The following section addresses the different anticoagulants currently used to treat patients with HIT.

Activated factor X inhibitors

Danaparoid

Danaparoid, a heparinoid with predominantly antifactor Xa activity and some antifactor IIa activity, is a mixture of three glycosaminoglycans (heparan sulfate, dermatan sulfate, and chondroitin sulfate). Danaparoid is efficient in preventing new, progressive, or recurrent thromboembolic complications (including thrombotic death) or limb amputation in HIT [Lubenow et al. 2006]. It has a low cross-reactivity rate with HIT antibodies in vitro, and in vivo cross-reactivity is very rare. Danaparoid harbors the unique property of specific suppression of HIT antibody-induced platelet activation by replacing PF4/heparin complexes from the platelet surface [Chong et al. 1989] and by disrupting PF4/heparin complexes [Krauel et al. 2008]. For therapeutic dose anticoagulation, danaparoid is given i.v. as a bolus of 2250 units, followed by an infusion of 400 units/h for 4 h, 300 units/h for 4 h, and then 200 units/h. Dosage should be adjusted to maintain a plasma anti-Xa level between 0.5 and 0.8 anti-Xa units/ml (performed with a danaparoid standard curve). The drug is not available in the US, while it had been the most widely used drug for HIT in the EU and Australia for many years. Unfortunately, an ongoing worldwide shortage of danaparoid limits its use during the past 2 years.

Fondaparinux

Fondaparinux is a synthetic pentasaccharide with potent indirect anti-Xa inhibitor properties. The pharmacokinetics of fondaparinux depends strongly on renal function, and may accumulate in patients with renal impairment, making fondaparinux a problematic drug in this subset of patients.

Fondaparinux is very well suited in patients with a history of HIT, requiring anticoagulation for an underlying disorder for which fondaparinux is approved. Although fondaparinux has not been systematically investigated in acute HIT, several case series indicate that it is effective and reasonably safe in these patients [Goldfarb and Blostein, 2011; Warkentin et al. 2011b]. In a recent study, fondaparinux was compared with enoxaparin in nearly 4000 clinically and laboratory well-characterized patients with acute thrombosis among whom 14 were found to have heparin-dependent platelet activating antibodies at baseline. These antibodies presumably were caused by recent heparin exposure, without overt clinical manifestations of HIT. Ten of these patients were treated with fondaparinux and did not develop HIT. The remaining four, conversely, received LMWH or UFH and all developed HIT [Warkentin et al. 2011a]. This difference in the risk of developing adverse effects after the start of anticoagulation was highly significant (p < 0.001) despite the low numbers of patients.

**Data block:**
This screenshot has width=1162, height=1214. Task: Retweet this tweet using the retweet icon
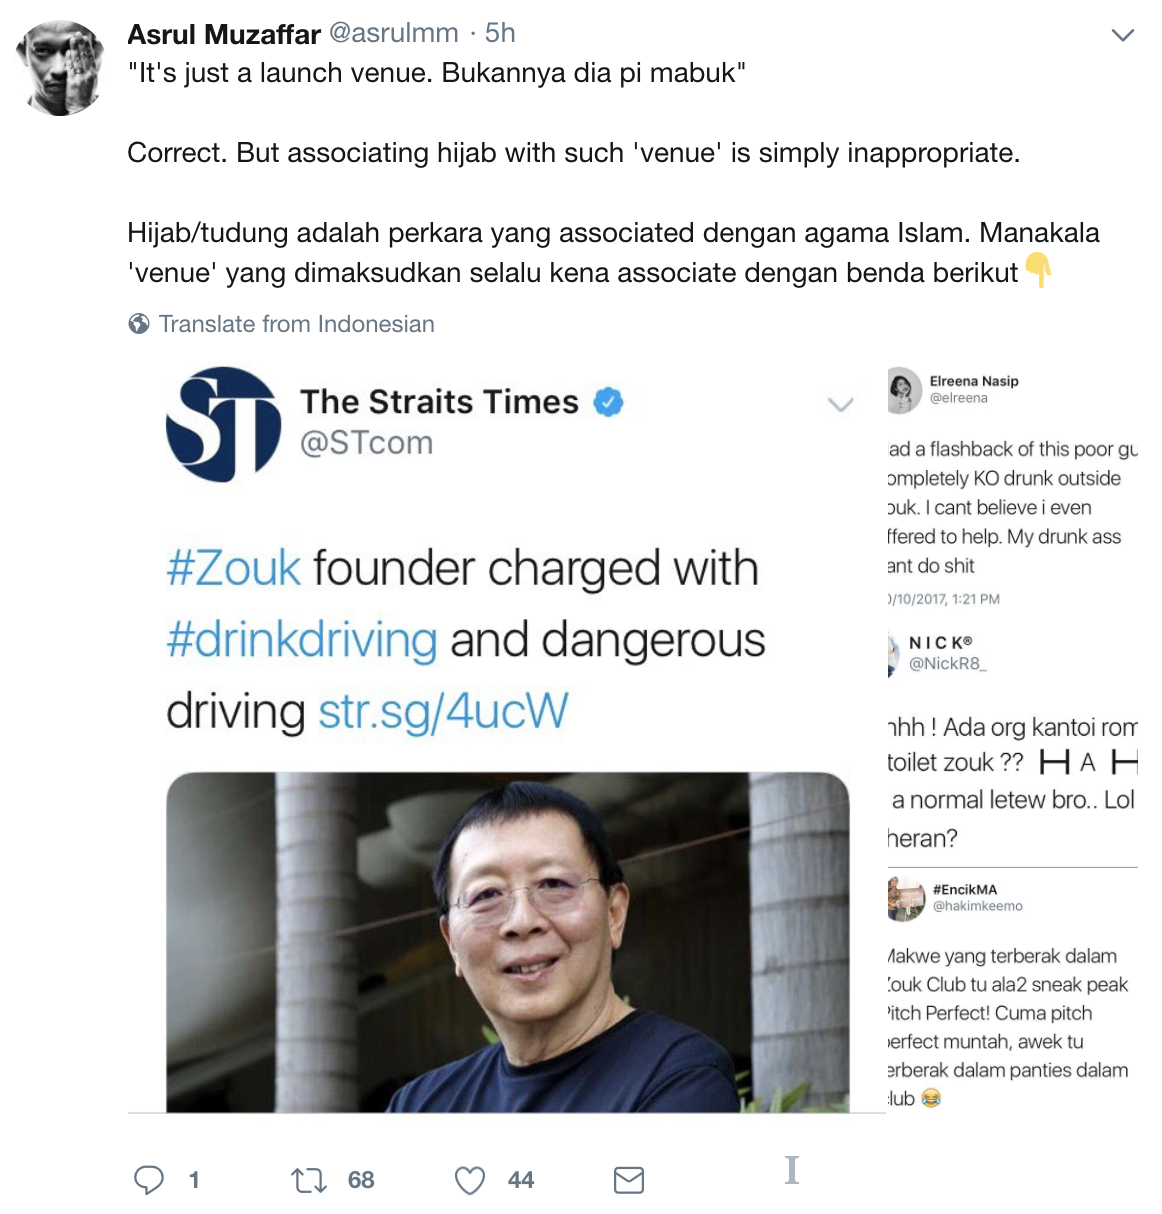coord(309,1181)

**Set of tasks:**
- 1) In the passage on anticoagulants for HIT, what plasma anti-Xa level should danaparoid dosing maintain?
- 2) Continue the passage on anticoagulants for HIT from its final sentence.

**Per-task answers:**
- 1) Between 0.5 and 0.8 anti-Xa units/ml.

- 2)
These findings raised some uncertainty in the view of previous reports visualizing formation of multimolecular complexes of PF4 and fondaparinux [Greinacher et al. 2006]; studies showing that fondaparinux induces PF4/heparin antibodies as frequently as LMWH [Warkentin et al. 2005] and, most importantly, several cases of fondaparinux-associated HIT [Warkentin, 2010]. A potential explanation is the dissociation between immunogenicity and cross-reactivity. Considerations for this dissociation are: the number of multimolecular PF4/fondaparinux complexes is presumably rather low. This number may be sufficient to induce an immune response, but might be not sufficient to activate enough platelets to trigger the prothrombotic disorder. Alternatively, fondaparinux is an additional bystander, which together with other negatively charged polyanions, e.g. heparansulfate, allows close approximation of PF4 tetramers with the result of triggering an immune reaction.

In the few patients with fondaparinux induced HIT, potentially heparin independent antibodies, like in delayed-onset HIT had been present, which cross-react with PF4 bound to platelets and cause platelet activation even in the absence of any heparin [Greinacher, 2011].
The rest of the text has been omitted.